El Círculo de Bellas Artes presenta en su sede 'La mayor emergencia', un conjunto de obras de diferentes artistas
El Círculo de Bellas Artes presenta la exposición La mayor emergencia disponible ininterrumpidamente hasta el día 12 de enero en la sala Minerva. Las obras en conjunto tienen como objetivo presentar al público el trabajo de diferentes artistas contemporáneos que pueden salvarnos, o, por decirlo de otro modo, «rescatarnos en nuestras mayores emergencias» antes de que estas se conviertan en «emergencias».
En el siglo XXI, las ocupaciones militares, las finanzas neoliberales y la vigilancia tecnológica se han intensificado drásticamente hasta el punto de crear una condición en la que «la mayor emergencia es la ausencia de emergencia». Esta teoría de la emergencia no implica que una crisis como la del coronavirus o las guerras en Ucrania y Gaza no sean emergencias fundamentales que debamos seguir confrontando en todos los niveles. Simplemente exige que evitemos fingir que se trata de acontecimientos impredecibles que no sabíamos que ocurrirían.

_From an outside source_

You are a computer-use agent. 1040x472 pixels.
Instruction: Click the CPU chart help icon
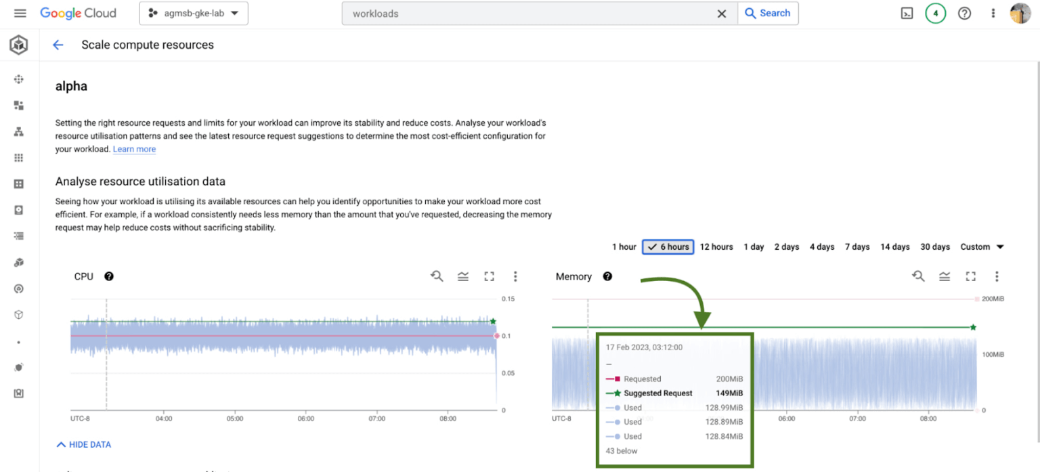[x=109, y=276]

Aunque constantemente se nos advierte sobre la inminente crisis financiera, la desigualdad social y la degradación ambiental, el siglo XXI se caracteriza por una desconfianza general hacia los organismos gubernamentales, los grandes medios de información y los académicos acreditados. Internet, y más en concreto las redes sociales, han acabado por resultar fraudulentas, ya que nos han hecho creer que los vectores tradicionales de autoridad y legitimación ya no son necesarios para conocer los hechos. Este es un síntoma del retorno global al orden y al realismo que lanza la falsa idea de que nuestro conocimiento no requiere filtros, interpretaciones y emociones cuando, en realidad, depende absolutamente de ellos. La diferencia, por ejemplo, entre el activismo ambiental de Greta Thunberg y los hallazgos de respetados científicos del clima no es de tipo, sino de grado, intensidad y profundidad. La veracidad de los resultados científicos de investigadores respetados rara vez resulta tan poderosa y efectiva como el activismo en torno a ellos. En el arte contemporáneo, esta diferencia se hace más evidente, comenta el Círculo de Bellas Artes.